There is no doubt that Uganda was shaken by the UN report.  The key questions then are: What are Ugandan President Yoweri Museveni’s next foreign policy moves?  What are things that make his foreign adventure muscles tick?

Calling the Bluff?

The world didn’t have to wait long to see Museveni cease the opportunity presented by the UN’s allegations.  As if to demonstrate its “deep displeasure”, Uganda threatened to pull out of international peace-keeping missions in Somalia, Central African Republic (CAR), and the Democratic Republic of Congo (DRC).

But the question is: was Uganda serious, or was it merely calling the international community’s bluff?  U.S. Under Secretary of State for Political Affairs Wendy Sherman seems to believe that Uganda was bluffing – and that she “fully expects” Uganda to continue playing “the leadership role it has” in both diplomatic and military terms.

Anyone who dismisses Sherman’s optimism does so at his or her own peril – because it is premised upon a strong history of cooperation between Kampala and Washington on security matters.

In fact, as we speak, there are silent whispers that the U.S. is building a military base in Uganda’s north-eastern region of Karamoja.  It is therefore unlikely that Uganda will risk upsetting the US-backed war on terror in Somalia by pulling out its troops.
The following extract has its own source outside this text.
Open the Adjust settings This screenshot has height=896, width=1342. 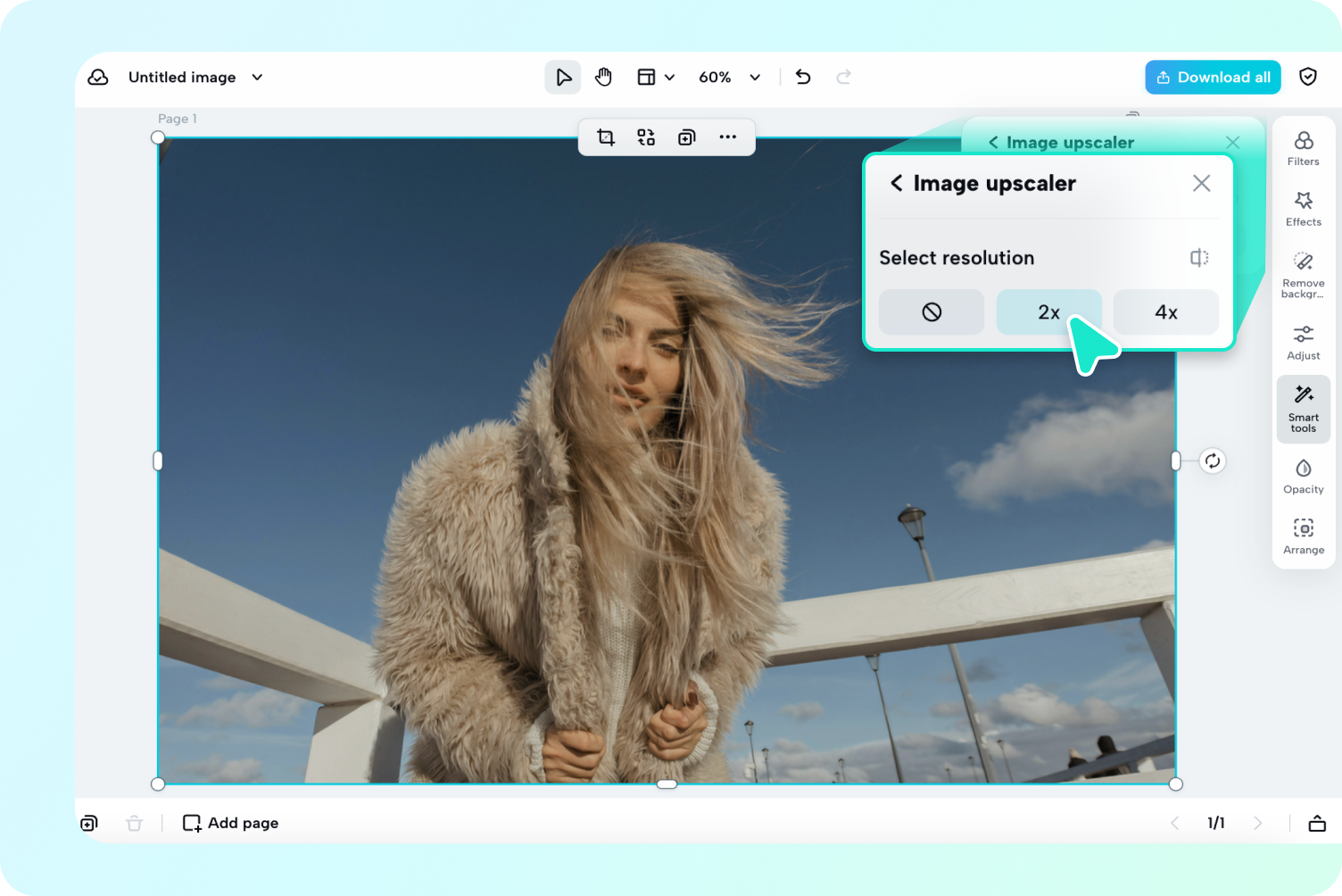(1303, 343)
Secondly, those who have studied Museveni over time will tell you that there is always more to his political moves than meets the eye.  In other words, he sings loud about the “noble aspects” of his foreign ventures but keeps the real motives close to his chest.

Political Survival

In the case of the Somalia venture, for example, Uganda’s Foreign Affairs Minister Sam Kutesa declared that Uganda’s “…primary intention…in going to Somalia was not to do business. It was our pan-African role in ensuring that Somalia ceases to be a failed state.”
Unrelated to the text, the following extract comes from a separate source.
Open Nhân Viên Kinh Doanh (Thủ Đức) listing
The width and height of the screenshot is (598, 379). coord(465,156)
However, if you scratch beneath the surface, a different picture emerges.  At the time of Uganda’s military incursion into Somalia, the international community was intensifying its calls for a “smooth political transition” in Uganda – which is in fact a clear diplomatic euphemism for a new Uganda without Museveni at the helm.

Museveni the “revolutionary leader” wasn’t going to have any of that – after all, the late Col. Muammar Gaddafi once told him that “revolutionaries don’t retire”. So he played the West’s game and quickly dispatched Ugandan troops to Somalia – a move that effectively established him as the West’s indispensible ally in the war on terror.

Regional Power Game

Apart from the need to deflect the world’s attention from his “life presidency” project, Museveni’s other key objective for going into Somalia was to secure an alternative sea Port (other than Kenya’s Mombasa) to export “his” newly discovered Ugandan oil.

Secondly, by establishing himself in Somalia, Museveni had hoped to ensure that any future Kenyan president would have to accept his hegemony for Kenya’s security concerns – especially in the critical northern corridor from Lamu Port where multi-billion dollar oil, rail, and road infrastructure projects are underway.

Therefore, when one considers the fact that Kenya’s Prime Minister Raila Odinga (who has a love-hate relation with Museveni) is currently odds-on favourite to become Kenya’s next president, then, as Nation Media’s Charles Onyango Obbo said, “…success in Somalia would have been Museveni’s biggest victory.”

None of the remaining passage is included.